Oggi, durante l’incontro, con Sara abbiamo parlato di pensieri intrusivi.
Li descrive come “ondate improvvise”, immagini o frasi che sembrano comparire senza preavviso, e che spesso la colgono nel mezzo di attività quotidiane.
Non sono pensieri che vuole, anzi, spesso le sembrano lontani dalla persona che sente di essere. Ma proprio per questo la spaventano. “E se volessero dire qualcosa di brutto su di me?”, mi chiede.
Mi prendo qualche istante e poi le dico:
«Hai fatto benissimo a raccontarmelo così. Il fatto che tu ti senta a disagio rispetto a quei pensieri, che tu li riconosca come disturbanti e non voluti, è un elemento fondamentale. Significa che non definiscono chi sei, ma che fanno parte di un’attività mentale che, in certi momenti, può diventare particolarmente invadente.»
Sara annuisce.
Le chiedo se ha mai provato a rispondere a questi pensieri. «Sì», mi dice, «ma spesso non funziona. È come se li alimentassi, invece di farli andare via.»

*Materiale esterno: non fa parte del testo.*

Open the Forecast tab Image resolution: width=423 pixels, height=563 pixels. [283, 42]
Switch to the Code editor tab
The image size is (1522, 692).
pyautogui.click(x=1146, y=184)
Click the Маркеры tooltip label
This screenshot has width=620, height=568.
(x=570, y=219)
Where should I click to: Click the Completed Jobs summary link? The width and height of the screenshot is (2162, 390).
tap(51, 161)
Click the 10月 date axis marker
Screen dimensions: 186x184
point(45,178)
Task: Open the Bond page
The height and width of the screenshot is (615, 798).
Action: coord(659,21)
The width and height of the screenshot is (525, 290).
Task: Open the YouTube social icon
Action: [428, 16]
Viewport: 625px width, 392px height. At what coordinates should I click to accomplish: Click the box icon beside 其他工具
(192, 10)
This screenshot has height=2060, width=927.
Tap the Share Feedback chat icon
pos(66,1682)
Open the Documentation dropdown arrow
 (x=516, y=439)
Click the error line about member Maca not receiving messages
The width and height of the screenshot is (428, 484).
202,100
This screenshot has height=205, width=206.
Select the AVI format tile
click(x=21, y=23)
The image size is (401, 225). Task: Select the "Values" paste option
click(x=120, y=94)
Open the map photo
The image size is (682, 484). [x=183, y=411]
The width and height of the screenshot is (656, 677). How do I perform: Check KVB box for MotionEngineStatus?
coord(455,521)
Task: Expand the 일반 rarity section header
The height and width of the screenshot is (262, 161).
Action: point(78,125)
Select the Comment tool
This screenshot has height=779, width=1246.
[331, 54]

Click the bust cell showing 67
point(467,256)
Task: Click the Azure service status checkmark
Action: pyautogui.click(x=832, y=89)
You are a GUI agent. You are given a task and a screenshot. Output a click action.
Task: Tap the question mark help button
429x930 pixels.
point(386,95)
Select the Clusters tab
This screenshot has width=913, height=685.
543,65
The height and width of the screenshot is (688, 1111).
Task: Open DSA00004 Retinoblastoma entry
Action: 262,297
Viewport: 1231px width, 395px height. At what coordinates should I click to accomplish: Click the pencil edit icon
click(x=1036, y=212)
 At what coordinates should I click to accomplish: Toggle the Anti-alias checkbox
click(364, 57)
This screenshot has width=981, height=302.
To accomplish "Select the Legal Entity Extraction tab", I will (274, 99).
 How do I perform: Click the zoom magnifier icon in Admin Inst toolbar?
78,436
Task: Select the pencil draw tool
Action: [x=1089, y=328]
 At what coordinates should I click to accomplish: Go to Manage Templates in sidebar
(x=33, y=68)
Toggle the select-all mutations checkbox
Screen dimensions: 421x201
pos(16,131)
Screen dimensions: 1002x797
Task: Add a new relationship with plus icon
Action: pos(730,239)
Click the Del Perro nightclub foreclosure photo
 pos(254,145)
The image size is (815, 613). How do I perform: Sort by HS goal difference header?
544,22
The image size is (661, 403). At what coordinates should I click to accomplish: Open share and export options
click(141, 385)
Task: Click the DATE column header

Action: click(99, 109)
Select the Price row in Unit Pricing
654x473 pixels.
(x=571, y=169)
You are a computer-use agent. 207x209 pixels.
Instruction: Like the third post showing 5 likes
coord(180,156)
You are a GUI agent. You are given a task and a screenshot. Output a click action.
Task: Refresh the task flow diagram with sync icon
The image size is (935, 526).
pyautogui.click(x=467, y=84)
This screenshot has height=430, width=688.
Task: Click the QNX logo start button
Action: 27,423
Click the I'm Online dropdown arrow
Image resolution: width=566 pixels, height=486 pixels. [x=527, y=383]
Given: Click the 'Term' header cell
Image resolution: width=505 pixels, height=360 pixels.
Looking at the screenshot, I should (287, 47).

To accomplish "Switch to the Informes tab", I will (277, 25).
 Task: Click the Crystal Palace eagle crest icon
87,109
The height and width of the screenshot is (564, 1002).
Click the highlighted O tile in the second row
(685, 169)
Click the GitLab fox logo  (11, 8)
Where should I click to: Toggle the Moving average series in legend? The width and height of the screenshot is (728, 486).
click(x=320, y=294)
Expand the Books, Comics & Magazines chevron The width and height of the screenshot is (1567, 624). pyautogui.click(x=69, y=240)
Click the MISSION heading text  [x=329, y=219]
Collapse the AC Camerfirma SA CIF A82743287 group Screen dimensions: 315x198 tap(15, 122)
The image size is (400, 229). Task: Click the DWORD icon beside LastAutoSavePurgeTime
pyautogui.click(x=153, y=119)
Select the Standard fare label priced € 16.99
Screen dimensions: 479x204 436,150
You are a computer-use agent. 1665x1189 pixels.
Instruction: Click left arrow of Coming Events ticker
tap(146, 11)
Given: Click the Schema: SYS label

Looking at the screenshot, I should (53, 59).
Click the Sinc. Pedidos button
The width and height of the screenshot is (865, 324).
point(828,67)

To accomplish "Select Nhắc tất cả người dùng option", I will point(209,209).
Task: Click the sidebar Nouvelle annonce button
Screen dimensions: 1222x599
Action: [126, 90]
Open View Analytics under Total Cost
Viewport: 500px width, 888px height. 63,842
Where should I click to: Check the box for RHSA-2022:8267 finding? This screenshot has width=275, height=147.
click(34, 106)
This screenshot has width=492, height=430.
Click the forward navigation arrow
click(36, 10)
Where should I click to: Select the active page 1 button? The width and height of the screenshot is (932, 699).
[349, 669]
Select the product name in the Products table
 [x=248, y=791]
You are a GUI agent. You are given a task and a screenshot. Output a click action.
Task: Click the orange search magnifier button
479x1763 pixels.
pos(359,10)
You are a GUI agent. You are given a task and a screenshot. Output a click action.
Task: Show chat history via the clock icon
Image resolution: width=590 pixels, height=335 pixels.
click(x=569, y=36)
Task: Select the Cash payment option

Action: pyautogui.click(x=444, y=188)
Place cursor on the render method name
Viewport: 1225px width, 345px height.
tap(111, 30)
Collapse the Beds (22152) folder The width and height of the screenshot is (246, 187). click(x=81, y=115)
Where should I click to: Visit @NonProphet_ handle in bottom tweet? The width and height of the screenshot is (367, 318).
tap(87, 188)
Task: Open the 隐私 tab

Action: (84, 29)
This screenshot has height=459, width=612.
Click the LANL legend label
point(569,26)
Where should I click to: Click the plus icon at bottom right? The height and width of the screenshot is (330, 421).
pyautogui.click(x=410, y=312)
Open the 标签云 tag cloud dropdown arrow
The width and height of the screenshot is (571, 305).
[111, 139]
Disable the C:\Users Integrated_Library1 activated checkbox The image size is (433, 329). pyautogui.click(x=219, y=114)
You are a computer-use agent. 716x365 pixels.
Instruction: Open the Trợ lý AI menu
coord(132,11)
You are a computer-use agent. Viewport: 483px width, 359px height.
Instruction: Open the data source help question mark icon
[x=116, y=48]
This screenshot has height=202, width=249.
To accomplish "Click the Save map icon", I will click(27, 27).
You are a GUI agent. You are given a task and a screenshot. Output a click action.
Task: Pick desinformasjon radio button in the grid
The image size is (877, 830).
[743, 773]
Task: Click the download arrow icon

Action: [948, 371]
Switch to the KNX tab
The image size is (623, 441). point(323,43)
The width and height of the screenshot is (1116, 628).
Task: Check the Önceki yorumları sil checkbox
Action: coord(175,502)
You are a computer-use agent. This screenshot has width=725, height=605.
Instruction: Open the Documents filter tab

Qui introduco un primo passaggio chiave:
«Spesso proviamo a cacciare via i pensieri intrusivi come se fossero ospiti indesiderati. Ma più li spingiamo fuori, più sembrano voler tornare. C’è un’immagine che utilizzo spesso: è come cercare di appiattire l’acqua di un lago spingendo le mani sulla superficie. Non otteniamo calma, ma onde. In terapia ci psicologica, il lavoro che facciamo non è quello di eliminare questi pensieri, ma di cambiare la relazione che abbiamo con loro.»
Le propongo un piccolo esercizio: chiudere gli occhi e immaginare di vedere quei pensieri come delle nuvole nel cielo. Nuvole che passano. Alcune più grigie, altre veloci, altre lente. Non dobbiamo rincorrerle né giudicarle. Possiamo osservarle.
Dopo qualche minuto, Sara riapre gli occhi.
«È difficile, ma è diverso. Non li combattevo.»
Proseguo:
«Quello che stai facendo, in questo momento, è un piccolo passo verso la flessibilità psicologica. Non stai più reagendo automaticamente. Stai osservando. Questo è un punto fondamentale della terapia: riconoscere che i pensieri non sono comandi, né verità assolute. Sono eventi mentali. Possono esserci, ma non devono governare ciò che scegli di fare.»
Le chiedo:
«Se questi pensieri non ti trattenessero, se li potessi accogliere senza paura, cosa faresti di importante questa settimana?»
Lei ci pensa un momento, poi risponde:
«Andrei a quella cena dove ho paura che mi vengano in mente proprio lì.»
«E se succedesse?» chiedo.
«Potrei ricordarmi che sono pensieri, non segnali di pericolo. E potrei restare.»
In quel momento noto qualcosa cambiare nel tono della voce. Più determinazione, più contatto con ciò che davvero conta. La direzione è questa: non fuggire da ciò che fa paura, ma imparare a stare, un po’ alla volta, in presenza del disagio. Perché solo così si ricomincia a vivere con più libertà.